Announced in a press release, Thrive, a global technology outsourcing provider, is targeting a $1 billion market position by the end of 2029, following strong revenue growth throughout 2025. The company has executed 27 acquisitions since its inception, including five in 2025, which have expanded its geographic reach and service depth. According to CEO Bill McLaughlin, Thrive focuses on allowing businesses to concentrate on their core operations by addressing their technology needs. Additionally, Thrive has invested over $100 million in developing its NextGen 3.0 platform, enhancing its service offerings, including managed artificial intelligence services and a new client portal. This growth aligns with a broader trend where businesses increasingly rely on managed service providers to navigate complex technological landscapes safely.

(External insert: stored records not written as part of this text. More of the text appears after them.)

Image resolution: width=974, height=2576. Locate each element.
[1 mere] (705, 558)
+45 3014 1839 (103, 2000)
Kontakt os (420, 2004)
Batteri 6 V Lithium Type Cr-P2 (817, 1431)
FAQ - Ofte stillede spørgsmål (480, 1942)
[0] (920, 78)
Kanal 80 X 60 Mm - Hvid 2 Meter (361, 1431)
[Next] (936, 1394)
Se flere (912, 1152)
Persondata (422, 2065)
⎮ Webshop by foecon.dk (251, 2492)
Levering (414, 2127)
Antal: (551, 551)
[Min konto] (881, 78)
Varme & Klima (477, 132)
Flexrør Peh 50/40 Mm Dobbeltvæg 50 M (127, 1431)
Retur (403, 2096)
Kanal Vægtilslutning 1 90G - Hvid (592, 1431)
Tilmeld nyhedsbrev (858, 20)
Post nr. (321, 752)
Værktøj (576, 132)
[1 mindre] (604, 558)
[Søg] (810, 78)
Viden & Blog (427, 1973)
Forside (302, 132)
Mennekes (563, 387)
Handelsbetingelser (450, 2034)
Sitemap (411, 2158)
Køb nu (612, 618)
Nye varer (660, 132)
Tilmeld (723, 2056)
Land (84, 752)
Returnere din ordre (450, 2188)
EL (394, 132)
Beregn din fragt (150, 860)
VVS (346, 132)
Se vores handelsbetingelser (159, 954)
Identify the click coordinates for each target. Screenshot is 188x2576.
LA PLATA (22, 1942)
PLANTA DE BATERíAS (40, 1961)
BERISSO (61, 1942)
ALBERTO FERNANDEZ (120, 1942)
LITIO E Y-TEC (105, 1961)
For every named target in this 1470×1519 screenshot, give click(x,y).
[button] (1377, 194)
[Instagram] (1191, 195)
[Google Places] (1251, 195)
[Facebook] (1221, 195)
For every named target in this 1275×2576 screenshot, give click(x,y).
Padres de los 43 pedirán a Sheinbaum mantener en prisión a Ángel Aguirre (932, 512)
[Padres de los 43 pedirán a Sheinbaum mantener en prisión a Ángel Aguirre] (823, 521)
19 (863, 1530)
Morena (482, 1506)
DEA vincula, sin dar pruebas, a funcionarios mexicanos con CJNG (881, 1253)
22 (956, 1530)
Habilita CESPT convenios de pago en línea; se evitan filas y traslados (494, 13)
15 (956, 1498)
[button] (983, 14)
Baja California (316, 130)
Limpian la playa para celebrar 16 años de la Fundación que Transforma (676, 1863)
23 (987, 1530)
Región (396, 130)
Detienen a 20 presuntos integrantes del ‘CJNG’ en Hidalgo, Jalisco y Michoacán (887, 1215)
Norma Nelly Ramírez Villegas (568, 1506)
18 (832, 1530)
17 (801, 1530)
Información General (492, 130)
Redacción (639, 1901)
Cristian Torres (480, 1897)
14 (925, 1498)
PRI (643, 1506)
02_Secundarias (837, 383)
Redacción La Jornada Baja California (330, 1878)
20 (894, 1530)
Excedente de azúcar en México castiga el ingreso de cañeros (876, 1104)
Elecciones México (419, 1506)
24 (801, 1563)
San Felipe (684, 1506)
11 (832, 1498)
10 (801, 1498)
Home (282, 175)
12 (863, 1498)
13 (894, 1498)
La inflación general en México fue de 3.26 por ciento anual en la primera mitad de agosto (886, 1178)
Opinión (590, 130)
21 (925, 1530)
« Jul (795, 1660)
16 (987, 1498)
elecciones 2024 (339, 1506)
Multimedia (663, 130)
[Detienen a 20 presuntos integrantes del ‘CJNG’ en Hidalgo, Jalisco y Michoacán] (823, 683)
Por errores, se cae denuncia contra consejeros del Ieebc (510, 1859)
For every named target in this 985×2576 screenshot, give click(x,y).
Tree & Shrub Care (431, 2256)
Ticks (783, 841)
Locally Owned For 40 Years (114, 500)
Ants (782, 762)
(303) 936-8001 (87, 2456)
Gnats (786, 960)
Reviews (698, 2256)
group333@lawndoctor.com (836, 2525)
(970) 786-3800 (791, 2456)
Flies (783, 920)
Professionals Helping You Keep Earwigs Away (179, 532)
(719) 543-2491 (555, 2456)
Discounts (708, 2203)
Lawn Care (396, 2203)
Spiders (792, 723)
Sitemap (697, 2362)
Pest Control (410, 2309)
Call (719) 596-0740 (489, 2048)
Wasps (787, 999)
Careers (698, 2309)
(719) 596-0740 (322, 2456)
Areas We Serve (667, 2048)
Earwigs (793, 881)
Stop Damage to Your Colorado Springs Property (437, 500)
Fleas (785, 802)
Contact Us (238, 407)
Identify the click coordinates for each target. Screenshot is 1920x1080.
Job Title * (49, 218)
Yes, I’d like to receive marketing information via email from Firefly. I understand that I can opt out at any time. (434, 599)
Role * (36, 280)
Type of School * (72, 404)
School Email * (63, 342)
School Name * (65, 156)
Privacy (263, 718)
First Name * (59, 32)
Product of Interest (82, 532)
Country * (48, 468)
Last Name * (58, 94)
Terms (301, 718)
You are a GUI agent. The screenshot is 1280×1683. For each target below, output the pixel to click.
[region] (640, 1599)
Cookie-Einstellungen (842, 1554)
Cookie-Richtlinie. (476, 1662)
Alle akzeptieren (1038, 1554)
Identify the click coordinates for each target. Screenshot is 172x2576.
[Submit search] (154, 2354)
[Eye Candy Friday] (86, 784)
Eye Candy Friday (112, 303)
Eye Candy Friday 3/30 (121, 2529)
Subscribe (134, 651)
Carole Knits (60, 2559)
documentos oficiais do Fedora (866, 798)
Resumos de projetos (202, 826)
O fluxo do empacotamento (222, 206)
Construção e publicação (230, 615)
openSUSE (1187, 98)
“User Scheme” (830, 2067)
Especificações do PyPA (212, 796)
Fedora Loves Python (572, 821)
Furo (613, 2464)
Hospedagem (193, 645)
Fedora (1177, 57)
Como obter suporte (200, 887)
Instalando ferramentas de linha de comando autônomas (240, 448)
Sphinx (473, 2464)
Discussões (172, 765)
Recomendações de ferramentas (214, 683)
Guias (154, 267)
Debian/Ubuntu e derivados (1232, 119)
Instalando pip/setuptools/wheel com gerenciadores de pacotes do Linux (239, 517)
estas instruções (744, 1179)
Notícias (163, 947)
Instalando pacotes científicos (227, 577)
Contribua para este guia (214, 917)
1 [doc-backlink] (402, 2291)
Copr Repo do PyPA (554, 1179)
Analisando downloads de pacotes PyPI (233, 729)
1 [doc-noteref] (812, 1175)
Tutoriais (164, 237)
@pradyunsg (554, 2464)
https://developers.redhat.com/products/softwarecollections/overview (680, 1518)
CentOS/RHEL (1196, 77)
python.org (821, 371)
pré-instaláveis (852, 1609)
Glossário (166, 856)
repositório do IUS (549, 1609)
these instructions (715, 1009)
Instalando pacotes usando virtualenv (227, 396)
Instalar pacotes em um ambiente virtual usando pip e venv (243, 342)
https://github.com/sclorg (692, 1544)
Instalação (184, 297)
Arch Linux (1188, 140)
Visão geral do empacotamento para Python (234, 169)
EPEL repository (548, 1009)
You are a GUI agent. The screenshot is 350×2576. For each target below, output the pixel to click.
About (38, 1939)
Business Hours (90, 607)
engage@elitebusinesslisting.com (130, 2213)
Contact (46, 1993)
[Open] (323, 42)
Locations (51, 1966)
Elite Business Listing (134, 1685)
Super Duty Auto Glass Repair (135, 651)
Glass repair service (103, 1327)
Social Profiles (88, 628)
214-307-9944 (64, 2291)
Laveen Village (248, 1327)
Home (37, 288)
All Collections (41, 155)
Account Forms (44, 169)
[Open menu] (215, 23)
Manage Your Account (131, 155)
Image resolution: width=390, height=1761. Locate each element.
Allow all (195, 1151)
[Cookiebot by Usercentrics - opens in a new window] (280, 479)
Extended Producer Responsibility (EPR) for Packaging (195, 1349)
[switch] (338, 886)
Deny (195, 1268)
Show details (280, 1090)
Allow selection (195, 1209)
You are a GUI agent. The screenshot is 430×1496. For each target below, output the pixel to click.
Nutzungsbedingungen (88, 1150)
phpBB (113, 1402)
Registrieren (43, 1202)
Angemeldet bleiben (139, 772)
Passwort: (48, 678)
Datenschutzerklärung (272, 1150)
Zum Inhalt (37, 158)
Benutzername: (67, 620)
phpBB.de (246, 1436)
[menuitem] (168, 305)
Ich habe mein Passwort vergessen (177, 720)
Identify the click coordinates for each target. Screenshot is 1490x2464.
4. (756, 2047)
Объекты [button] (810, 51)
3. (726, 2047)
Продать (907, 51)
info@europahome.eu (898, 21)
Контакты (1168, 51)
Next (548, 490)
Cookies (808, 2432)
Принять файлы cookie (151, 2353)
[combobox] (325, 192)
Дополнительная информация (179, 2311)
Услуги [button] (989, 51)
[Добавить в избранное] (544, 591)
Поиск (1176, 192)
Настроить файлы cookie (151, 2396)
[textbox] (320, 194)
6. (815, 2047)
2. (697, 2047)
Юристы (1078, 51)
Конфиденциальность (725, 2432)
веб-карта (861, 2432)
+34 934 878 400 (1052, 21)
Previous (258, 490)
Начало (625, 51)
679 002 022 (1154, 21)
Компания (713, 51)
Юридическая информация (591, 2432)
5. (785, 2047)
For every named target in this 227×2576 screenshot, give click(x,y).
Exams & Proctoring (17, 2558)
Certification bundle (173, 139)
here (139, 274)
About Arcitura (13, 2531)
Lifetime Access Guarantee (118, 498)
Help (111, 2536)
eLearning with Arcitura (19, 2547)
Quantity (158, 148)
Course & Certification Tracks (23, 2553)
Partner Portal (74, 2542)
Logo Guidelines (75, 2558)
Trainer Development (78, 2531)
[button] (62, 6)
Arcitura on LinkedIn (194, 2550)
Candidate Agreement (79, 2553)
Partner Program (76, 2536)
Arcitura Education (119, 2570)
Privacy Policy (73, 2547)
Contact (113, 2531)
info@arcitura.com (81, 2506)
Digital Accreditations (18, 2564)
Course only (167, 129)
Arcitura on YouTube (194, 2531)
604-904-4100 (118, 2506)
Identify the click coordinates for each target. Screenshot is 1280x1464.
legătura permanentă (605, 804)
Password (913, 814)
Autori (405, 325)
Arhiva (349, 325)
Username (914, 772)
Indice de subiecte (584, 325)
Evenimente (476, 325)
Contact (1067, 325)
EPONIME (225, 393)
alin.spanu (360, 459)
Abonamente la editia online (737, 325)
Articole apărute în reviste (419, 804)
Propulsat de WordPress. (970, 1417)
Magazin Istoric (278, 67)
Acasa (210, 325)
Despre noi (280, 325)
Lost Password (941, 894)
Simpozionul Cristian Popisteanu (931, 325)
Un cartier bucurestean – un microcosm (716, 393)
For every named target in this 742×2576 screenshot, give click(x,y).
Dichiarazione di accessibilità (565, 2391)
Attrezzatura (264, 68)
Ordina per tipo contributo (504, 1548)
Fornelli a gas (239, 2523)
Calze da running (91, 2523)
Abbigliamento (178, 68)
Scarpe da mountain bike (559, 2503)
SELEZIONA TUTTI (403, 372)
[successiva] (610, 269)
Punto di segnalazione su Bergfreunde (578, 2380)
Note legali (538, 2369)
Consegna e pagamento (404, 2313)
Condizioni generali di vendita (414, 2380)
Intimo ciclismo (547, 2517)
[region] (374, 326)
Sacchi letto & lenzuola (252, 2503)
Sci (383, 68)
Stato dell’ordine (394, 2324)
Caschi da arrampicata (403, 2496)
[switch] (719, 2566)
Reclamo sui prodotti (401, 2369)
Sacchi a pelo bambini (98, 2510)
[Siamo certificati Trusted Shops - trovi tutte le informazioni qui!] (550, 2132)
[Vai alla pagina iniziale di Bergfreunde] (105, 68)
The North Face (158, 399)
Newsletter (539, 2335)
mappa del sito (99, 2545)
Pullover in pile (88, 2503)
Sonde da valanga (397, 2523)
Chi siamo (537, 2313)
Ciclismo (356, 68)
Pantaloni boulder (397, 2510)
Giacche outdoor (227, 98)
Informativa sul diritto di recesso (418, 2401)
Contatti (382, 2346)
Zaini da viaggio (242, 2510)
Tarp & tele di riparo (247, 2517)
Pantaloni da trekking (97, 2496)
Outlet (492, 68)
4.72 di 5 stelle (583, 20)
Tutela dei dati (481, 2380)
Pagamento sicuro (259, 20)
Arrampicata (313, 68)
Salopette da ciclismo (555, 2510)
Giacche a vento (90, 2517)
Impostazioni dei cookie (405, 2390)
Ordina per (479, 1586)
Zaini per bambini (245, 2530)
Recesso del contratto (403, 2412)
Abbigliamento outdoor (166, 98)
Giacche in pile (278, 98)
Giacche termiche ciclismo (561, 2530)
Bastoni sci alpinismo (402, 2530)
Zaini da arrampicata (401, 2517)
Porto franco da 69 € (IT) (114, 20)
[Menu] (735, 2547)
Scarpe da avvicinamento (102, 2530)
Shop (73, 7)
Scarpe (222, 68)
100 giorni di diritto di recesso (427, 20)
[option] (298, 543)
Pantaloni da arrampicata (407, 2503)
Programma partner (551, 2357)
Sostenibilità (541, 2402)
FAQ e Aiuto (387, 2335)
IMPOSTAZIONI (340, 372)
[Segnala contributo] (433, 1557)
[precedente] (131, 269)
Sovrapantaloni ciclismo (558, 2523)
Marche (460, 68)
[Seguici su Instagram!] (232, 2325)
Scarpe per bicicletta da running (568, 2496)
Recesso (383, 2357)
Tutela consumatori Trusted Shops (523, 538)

Jessica Davis at Omdia posted an analysis. Unlike traditional private equity-backed rollups, Shield focuses on a decentralized, founder-led model that allows acquired companies to retain their local brand identities and operational independence. This strategy, combined with a long-term investment horizon, presents a new competitive dynamic for MSPs considering future liquidity events. With the recent equity stake taken by OpenAI in Thrive Holdings, the implications of AI integration into managed services are becoming more pronounced, raising critical questions about the future landscape of this sector.
Why do we care?
Here’s the part that should make MSPs uncomfortable.
This isn’t about Thrive hitting a billion dollars. It’s about who gets to decide what “good IT” looks like when AI is in the loop.
If you’re an MSP and you hear this story as “AI makes us faster and more scalable,” you’re missing the real shift. The moment AI starts triggering actions—patching, isolating systems, remediating incidents—you’ve changed the control plane of your business. And control planes always concentrate power upstream.
What Thrive is building, especially with OpenAI involved, is not just automation. It’s institutionalized judgment. That judgment will be trained on aggregated data, optimized for scale, and tuned for statistical success—not necessarily for your customer’s edge cases.
Here’s the harm scenario:
An MSP adopts AI-led remediation without formal authority models. An automated response takes down a customer workflow during a critical business moment. The MSP can’t explain why the decision was made—only that the system triggered it. The customer doesn’t blame the model. They blame the MSP.
Now multiply that across dozens of clients.
This matters now because AI is crossing from advisory into execution faster than governance frameworks are being built. MSPs that chase AI differentiation without redefining responsibility will find themselves absorbing risk they didn’t price, didn’t design for, and can’t easily unwind.
And here’s the part most MSPs haven’t priced in.
AI-driven execution doesn’t just change operations — it changes who is legally and financially accountable when something breaks.
Your contracts, SLAs, and insurance were written for human judgment and tool-assisted automation. They were not written for opaque, probabilistic systems triggering actions you didn’t explicitly approve in real time.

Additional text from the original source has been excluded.